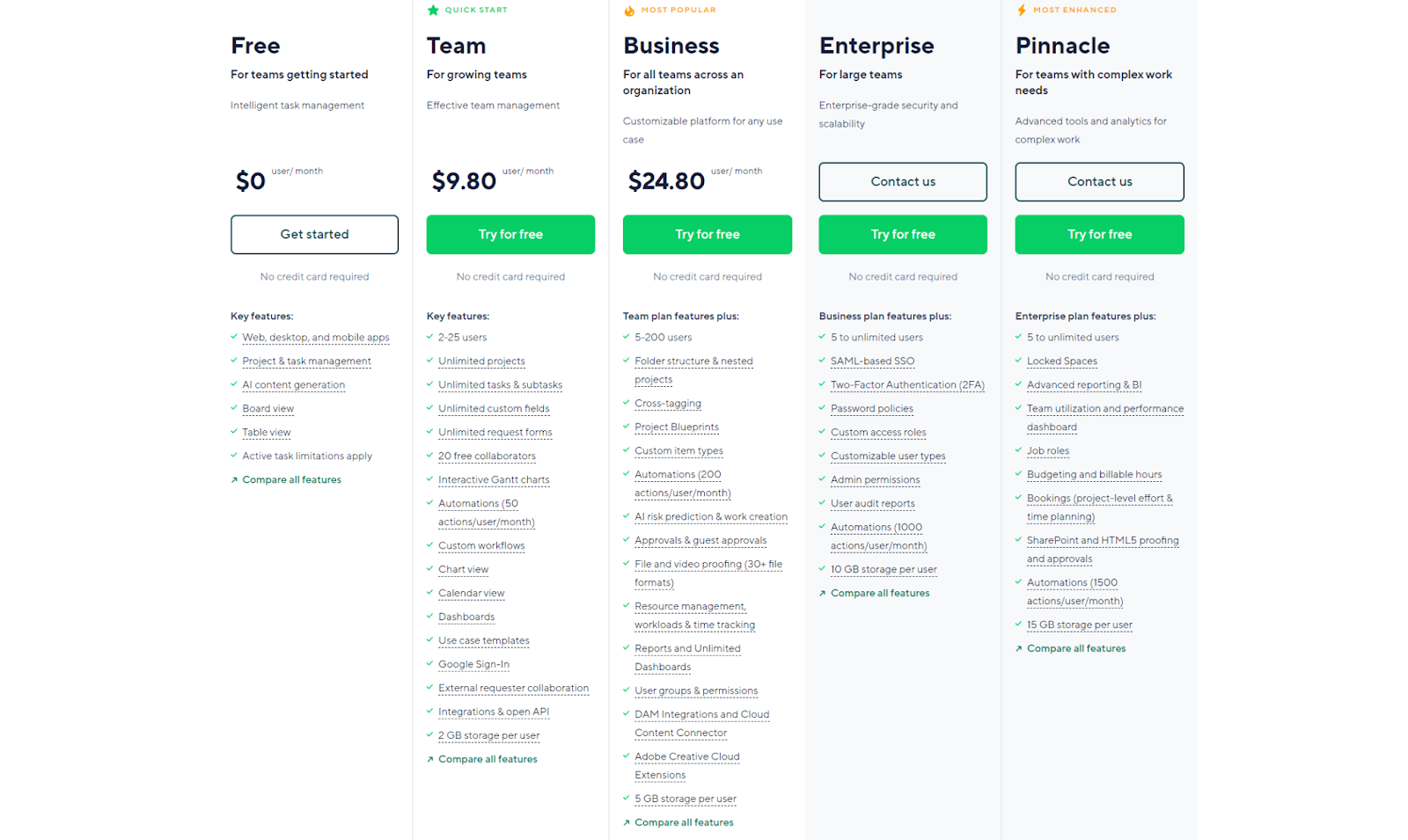Click the checkmark icon next to Locked Spaces
The height and width of the screenshot is (840, 1408).
[x=1019, y=361]
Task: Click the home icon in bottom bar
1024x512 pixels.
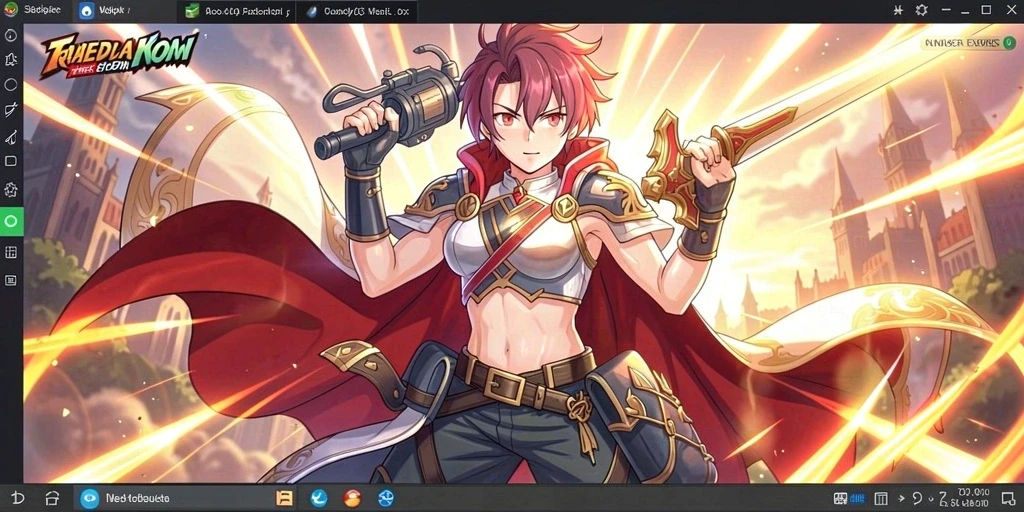Action: 52,498
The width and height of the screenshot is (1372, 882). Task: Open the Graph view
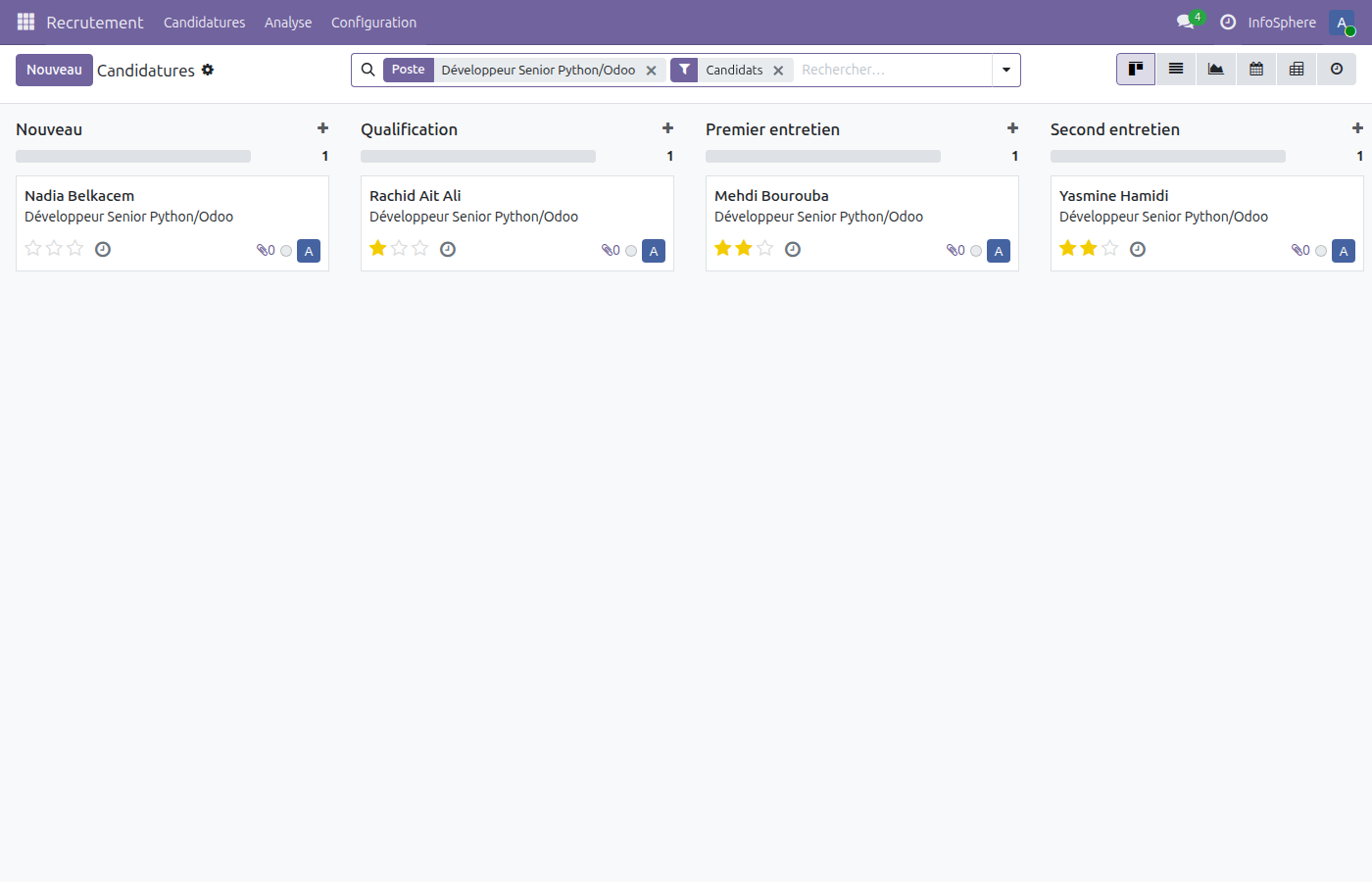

***

Task:
Once you find the line with "1024x512 pixels.", restate it and every later line of the data word for word, excluding the pictures.

Task solution:
1024x512 pixels.
Action: 52,498
The width and height of the screenshot is (1372, 882). Task: Open the Graph view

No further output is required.